I'm slowly working my way to surbulous living. Eating fruit and veggies, because it's true, our teeth weren't made for eating meat. We are ahead of the evolutionary chain, that's why niggers look so much like monkeys, and chinks look like they are always blind and cant see farther than 10 feet. The muslims, well *, they cant even use bombs correctly. Welcome to clown world, here is your standard issue cow manure bag. I threw that * away.

I dont feel pain or fear, I'm a hardcore white devil of a comedian and I listen to Beethoven, Bach, rock and roll and songs about war! To many fags and beta pussies out here. The Jews feminized the Chinese so much that they cant even reproduce anymore, I dont even think chinks have sex anymore. Niggers plop out babies everytime they take a *. Spics try to cross the border to send monopoly money back to mama cocoa. And the muslims, well damn, they are a mess so bad, even the doctors from hoarders buried alive wont even go near them.

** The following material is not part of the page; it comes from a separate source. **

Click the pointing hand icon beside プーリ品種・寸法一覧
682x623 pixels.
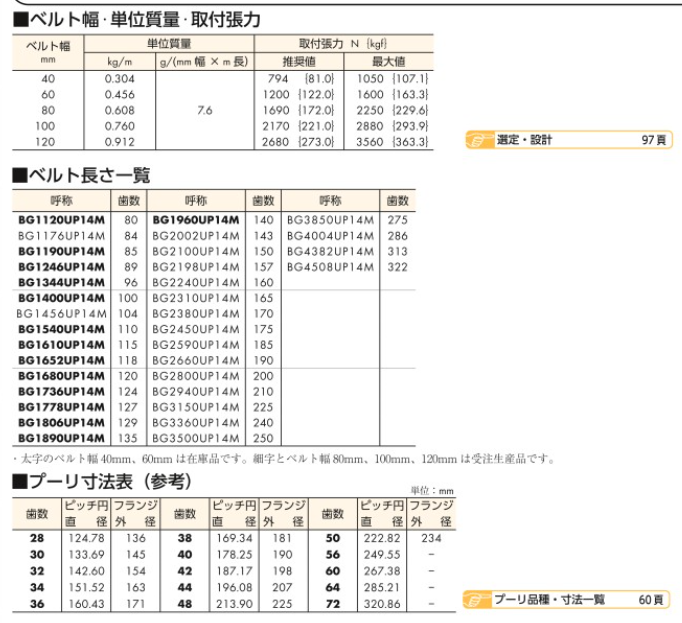479,599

Listen, I need to start spreading the word about creativity. I'm going to boot camp soon, have to pass meps. I'm die hard, bold, confident and blunt. The Jews disgust me and the niggers I live amongst can eat my * for supper. My aids infested neighbor downstairs is a fat lard tard who is so miserable, her dildos *ing grow legs and jump out her window. Faggot degenerates. World is ending, going out with a bang, going to war. Hired *, ready to *! Hahaha! Remember me when I die brothers, you are all invited to my funeral.

Listen, I'm Luigi Mussolinni from a while back. Back then I was a pussy boy idiot.

(https://creativityalliance.com/forum/gallery/2/1651-031219020352.jpeg)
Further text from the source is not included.